Con todo, el momento más especial de nuestra incursión subterránea lo tuve al quedarme, durante unos largos minutos, solo en el fondo de la caverna, mientras el grupo esperaba a que Gonzalo M. Azumendi -acompañado de una de las guías- acabara de fotografiar uno de aquellos grabados. Fueron unos minutos sumergido en la negra oscuridad, a sólo unos metros de uno de los resquicios en la roca donde poco antes nos habían mostrado los restos de un enterramiento con unas decenas de miles de años de antigüedad. La textura de la negritud sólo rota, a ratos, por el oscilante movimiento de las linternas en la parte alta de la cueva. El espeso silencio del tiempo atrapado en aquellas profundidades quebrado por las voces del grupo que rebotaban a mis espaldas. Una sensación de extrañamiento absoluto en mitad de la quietud.

 

Cuando salimos al exterior, después de hora y media en la cueva de Ardales, el sol se había puesto sobre el horizonte y las luces del ocaso dibujaban un cielo encendido entre rojos y malvas.
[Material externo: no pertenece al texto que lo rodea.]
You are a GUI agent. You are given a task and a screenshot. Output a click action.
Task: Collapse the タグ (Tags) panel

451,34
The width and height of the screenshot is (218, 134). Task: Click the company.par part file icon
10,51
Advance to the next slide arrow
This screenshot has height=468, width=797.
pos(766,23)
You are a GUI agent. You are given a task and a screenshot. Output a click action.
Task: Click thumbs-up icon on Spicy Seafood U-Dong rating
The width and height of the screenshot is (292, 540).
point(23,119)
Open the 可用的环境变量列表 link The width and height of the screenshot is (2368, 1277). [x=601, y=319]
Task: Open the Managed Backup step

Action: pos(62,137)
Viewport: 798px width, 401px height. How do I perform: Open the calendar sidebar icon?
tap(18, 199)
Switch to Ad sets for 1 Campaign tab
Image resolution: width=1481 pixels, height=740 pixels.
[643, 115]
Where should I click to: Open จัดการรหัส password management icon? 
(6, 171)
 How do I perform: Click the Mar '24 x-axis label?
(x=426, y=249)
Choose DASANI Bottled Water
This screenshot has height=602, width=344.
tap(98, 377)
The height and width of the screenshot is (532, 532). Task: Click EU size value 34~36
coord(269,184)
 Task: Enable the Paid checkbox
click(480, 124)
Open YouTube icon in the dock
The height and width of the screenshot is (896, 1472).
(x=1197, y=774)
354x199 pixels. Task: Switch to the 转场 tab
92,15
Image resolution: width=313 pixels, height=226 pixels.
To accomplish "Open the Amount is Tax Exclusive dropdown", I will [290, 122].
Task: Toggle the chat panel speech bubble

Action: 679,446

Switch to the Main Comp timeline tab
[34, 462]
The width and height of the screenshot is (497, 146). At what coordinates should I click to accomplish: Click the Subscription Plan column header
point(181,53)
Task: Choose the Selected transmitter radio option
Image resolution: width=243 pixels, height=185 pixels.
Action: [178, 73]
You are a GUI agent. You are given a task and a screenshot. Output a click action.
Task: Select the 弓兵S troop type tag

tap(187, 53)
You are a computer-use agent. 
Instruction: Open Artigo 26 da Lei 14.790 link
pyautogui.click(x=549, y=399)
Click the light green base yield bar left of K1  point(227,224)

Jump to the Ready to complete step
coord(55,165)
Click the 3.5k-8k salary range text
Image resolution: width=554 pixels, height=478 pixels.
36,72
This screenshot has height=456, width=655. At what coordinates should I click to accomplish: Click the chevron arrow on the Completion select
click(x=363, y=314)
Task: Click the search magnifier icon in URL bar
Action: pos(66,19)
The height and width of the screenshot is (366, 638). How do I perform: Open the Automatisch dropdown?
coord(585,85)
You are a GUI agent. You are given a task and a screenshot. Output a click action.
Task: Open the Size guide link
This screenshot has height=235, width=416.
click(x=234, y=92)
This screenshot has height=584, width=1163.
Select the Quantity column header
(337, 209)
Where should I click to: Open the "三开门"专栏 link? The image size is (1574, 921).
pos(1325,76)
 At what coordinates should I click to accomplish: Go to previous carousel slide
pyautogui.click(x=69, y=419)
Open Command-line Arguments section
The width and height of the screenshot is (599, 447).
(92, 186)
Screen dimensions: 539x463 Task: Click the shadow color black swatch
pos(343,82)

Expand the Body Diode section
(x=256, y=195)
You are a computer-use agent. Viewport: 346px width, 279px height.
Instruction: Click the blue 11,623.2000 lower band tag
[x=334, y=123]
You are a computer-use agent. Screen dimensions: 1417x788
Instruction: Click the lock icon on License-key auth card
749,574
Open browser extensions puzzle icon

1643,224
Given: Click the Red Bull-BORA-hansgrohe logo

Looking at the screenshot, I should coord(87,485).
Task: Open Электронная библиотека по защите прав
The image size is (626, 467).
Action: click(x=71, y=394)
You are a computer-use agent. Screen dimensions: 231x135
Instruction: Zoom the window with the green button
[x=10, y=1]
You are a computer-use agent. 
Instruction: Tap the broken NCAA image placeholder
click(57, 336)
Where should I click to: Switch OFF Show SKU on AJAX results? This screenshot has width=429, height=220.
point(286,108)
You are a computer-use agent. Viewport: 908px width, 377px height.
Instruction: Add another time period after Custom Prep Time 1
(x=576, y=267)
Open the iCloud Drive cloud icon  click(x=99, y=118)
Un zorro, de pelaje gris, se acercó a unos metros de nuestros coches. Inmóvil en mitad de la pista de tierra observó al curioso grupo surgido de la noche de la tierra y luego siguió su camino monte arriba. Como la vida a nuestros pies, en el valle donde tintineaban las luces de las viviendas aisladas y los reflectores de los molinos eólicos en la distancia.